JULIO CIFUENTES
La gélida noche del viernes trajo novedades más que trascendentes para el futuro inmediato de los tricolores, pues además de los desencuentros, que se agudizan entre algunos dirigentes del club, en una de las reuniones cobró una fuerza extraordinaria la posibilidad de que Julio Ribas se convierta en el nuevo coordinador de las divisiones juveniles de los tricolores.
Mientras algunos de los dirigentes más experimentados del club desactivaban un encuentro que tenía como prioridad marcar su disconformidad con la forma de proceder del presidente Ricardo Alarcón fundamentalmente por el accionar de la Comisión de Contrataciones, ratificando los anuncios de problemas en la interna de los últimos tiempos, casi al mismo tiempo coexistía otra reunión en el Sector Tenis del Parque Central, donde una treintena de personas confluyó para compartir un asado del que también participó el propio presidente del club.
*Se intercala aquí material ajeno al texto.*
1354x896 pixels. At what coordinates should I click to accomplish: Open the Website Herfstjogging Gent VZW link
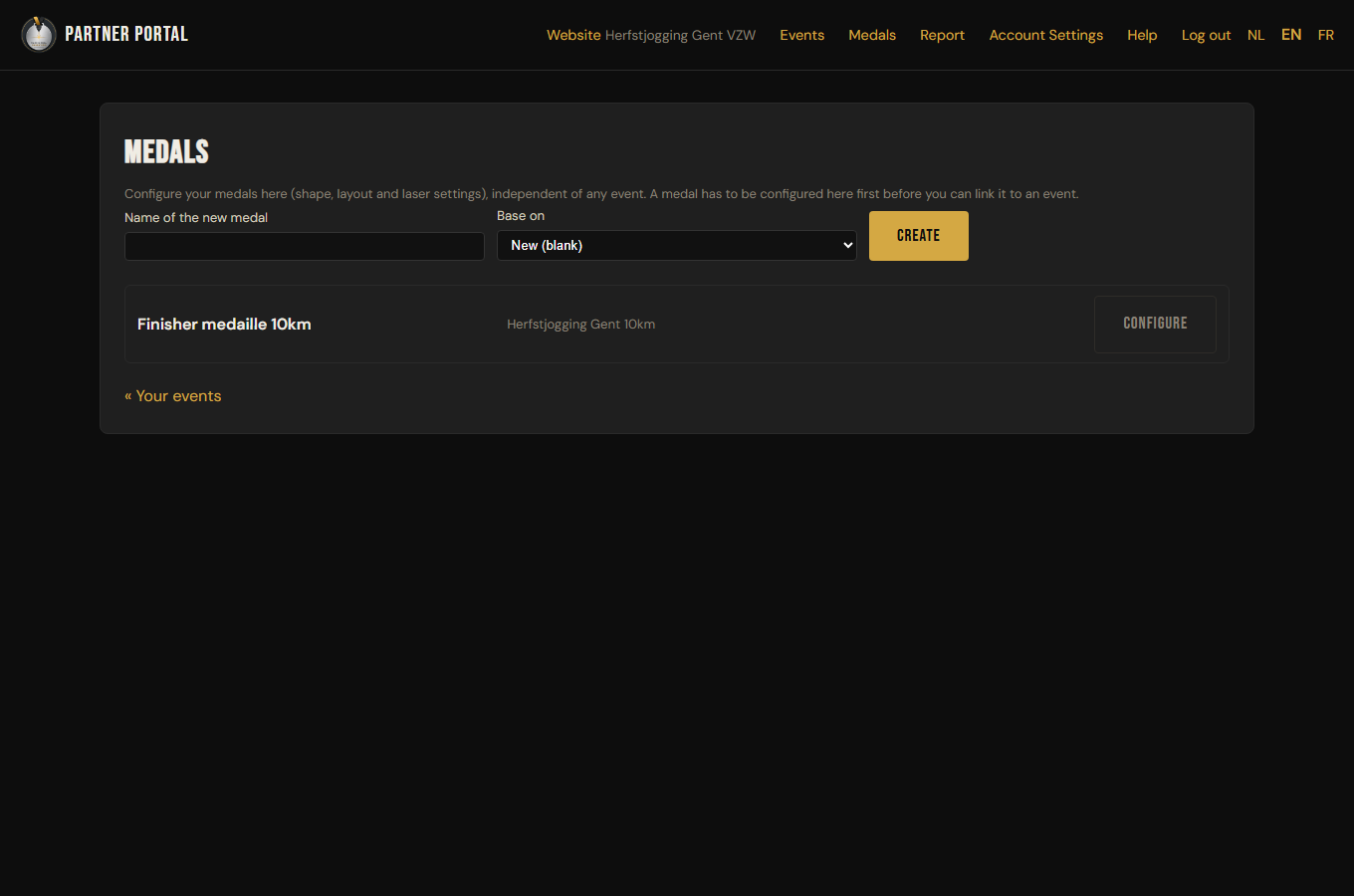tap(651, 35)
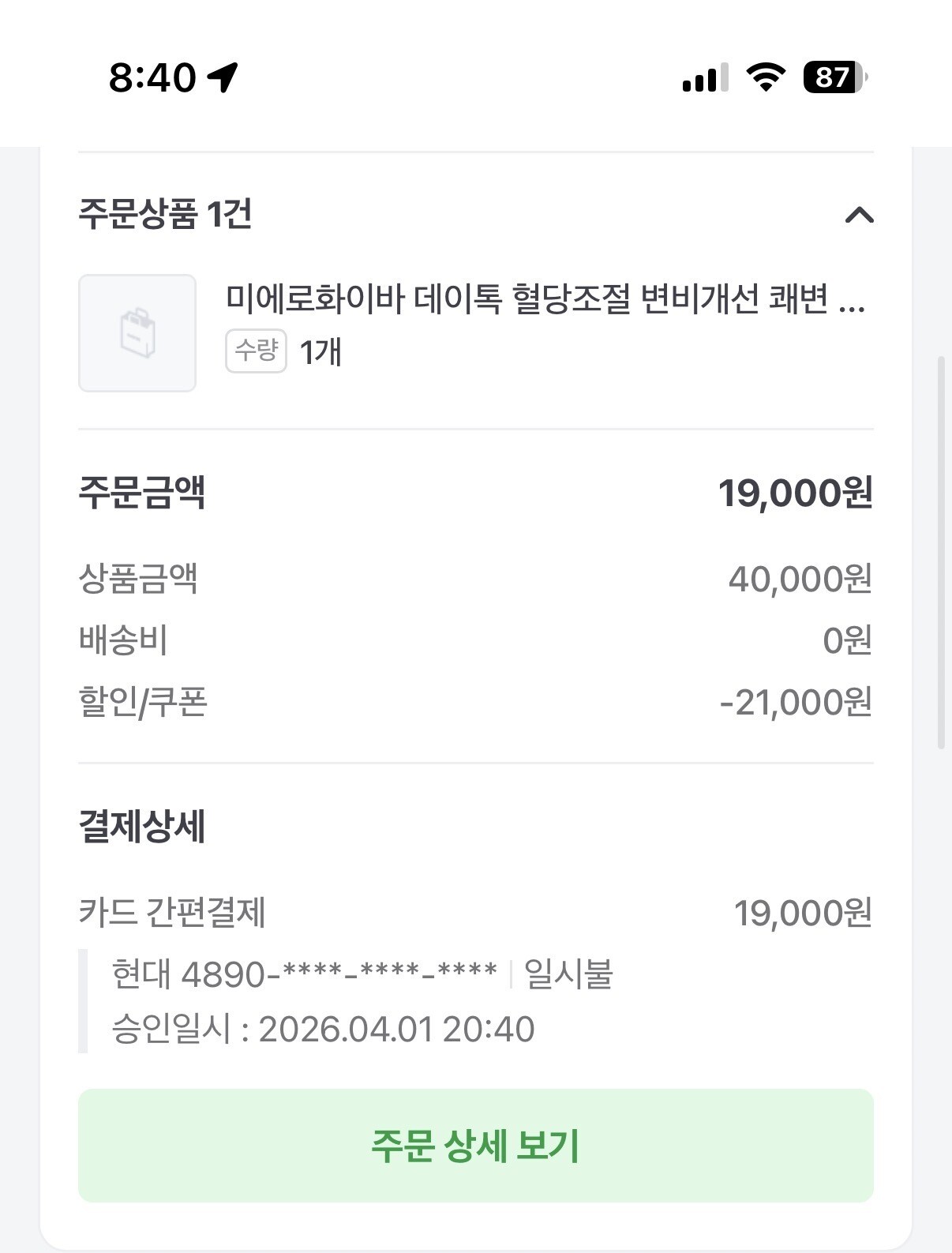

Al encuentro asistió también un par de dirigentes, integrantes de la Comisión de Socios y empleados del club, que se declararon "a muerte" con el presidente.
En un momento de la noche el cónclave se extendió mucho más allá de la duración de las brasas uno de los presentes tiró sobre la mesa el nombre de Julio Ribas, iniciando un pequeño debate acerca de los beneficios de su llegada a Nacional.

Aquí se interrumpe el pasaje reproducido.